I realise I am walking through consequences in time and the process of re-allignment take place in time and is not in one moment entirely finished as like all done process...totla transcendence from mind as energy and limitation into physical substance complete.

I realise posture supports my physical body self awareness here.

I forgive myself for accepting and allowing myself for having neglected physical self awareness here as consequence of neglecting my posture.

I realise good posture aligns with effective breathing for the best maintenance and governance of my physicality.

I forgive myself for accepting and allowing myself for having felt sorry for myself and for feeling stuck here as like ugh Ive had no choice in the matter...and I forgive myself for accepting and allowing myself for having made holding myself up here a burden to the point where Ive dragged my ass around and constantly leaned upon things as like me dieing withing myself as like struggling to exist here within myself.
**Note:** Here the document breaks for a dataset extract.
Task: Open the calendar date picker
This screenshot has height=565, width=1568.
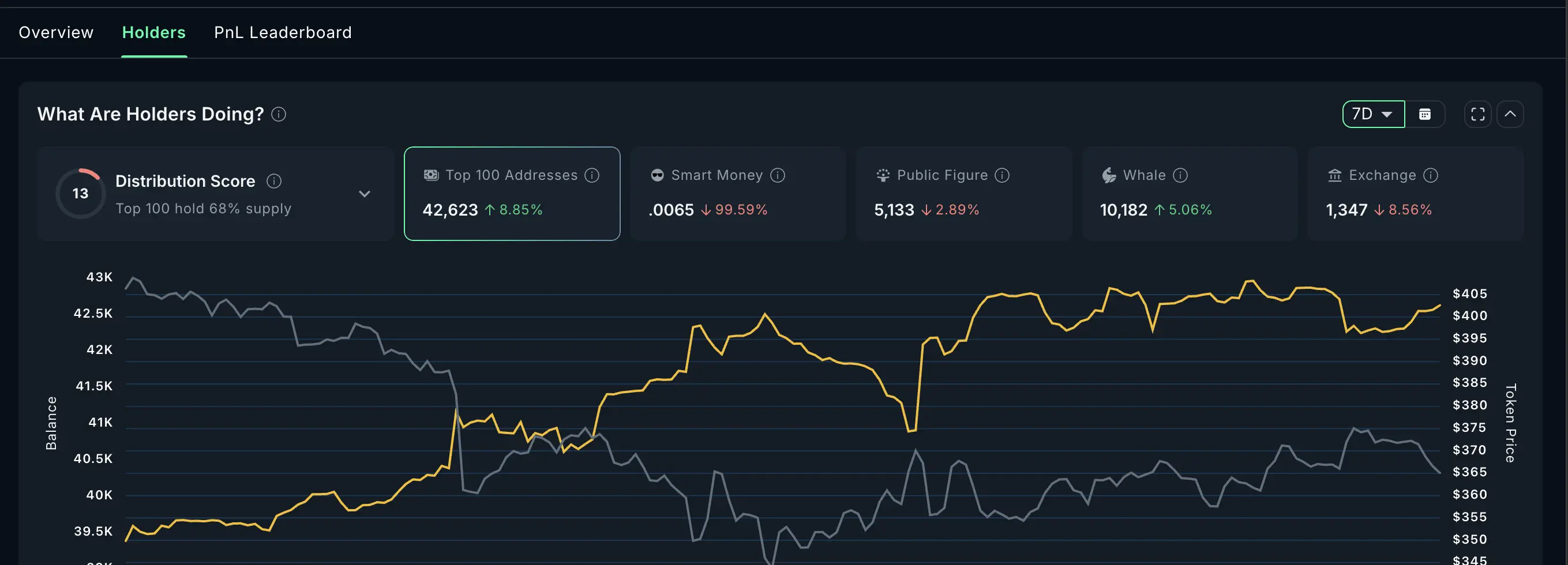Action: point(1425,114)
I forgive myself for accepting and allowing myself for having neglected physical support to such an exstent that I didnt even consider an act of physical suppor to be my posture and holding myself upright.

I forgive myself for accepting and allowing myself for not realising and understand how when I was yound I developped strong positive feeling towards physical fitness...and as like consequence the strong love as feeling towards physical fitness didnt stick and turned negative and nasty as like brutal abuse.

I forgive myself for accepting and allowing myself that all the positive feelings about physical fitness were just as abusive if not more abusive than all the negative emotions about physical fitness as laziness and lethargy as like such a resistance to move myself within myself as a point of physical support and self nourishment.

I forgive myself for accepting and allowign myself for having particpated and allowed resitance towards physical exercise as a point of physical support as like a form of self goevernance and maintenance as like taking care of my physical body here.

I forgive myself for accepting and allowing myself for believing that I shouldnt have to work or put in effort to care for the well being of my physicality here.

I forgive myself for accepting and allowing myself for spiting physicality as life here by deliberately trying to do nothing to support my physical well being in hopes and desires that doing nothing to support myself physically will actually support me physically.

I forgive myself for accepting and allowing myself for indulging within thoughts based upon hopes and desires from the starting point of self righteousness as like this is what I want because this is how I feel and I think what I feel and because I am greedy this is how I am going to act.

I forgive myself for accepting and allowing myself fo rhaving neglect my posture as consequence of playing out the acceptance and allowance of greedy self righteousness as I always do things my way.

I forgive msyelf for accepting and allowing myself for trying to make my way as the way as like me being superior and therfore having the best way and therfore all others should see me and my way and adopt to me and my particpations.

I forgive myself for accepting and allowing myself for having perpetuated delusions within myself by actually realising that I have participated within doing things that were not infact best and required re-allignmnet...but I didnt want to acknowledge and walk self correction because I would be required to admit and acknowedge my faults and people would see me changing my ways and therfore see me walking a different path...and therfore they would no that I gave up on my way.

I forgive myself for accepting and allowing myself for resisting and not wanting to give up my way as like what I think and feel.

When and as I see myself accepting and allowing myself neglecting my posture, I take a deep breath and allow myself to re-allign my posture with breath as like a strecthing myself out as like releasing tension and strain from my body as like the consequence of accepting and allowing bad posture.

I commit myself to re-alligning my posture as equality and oneness so as to become physical alignment as example/solution here as equality and oneness.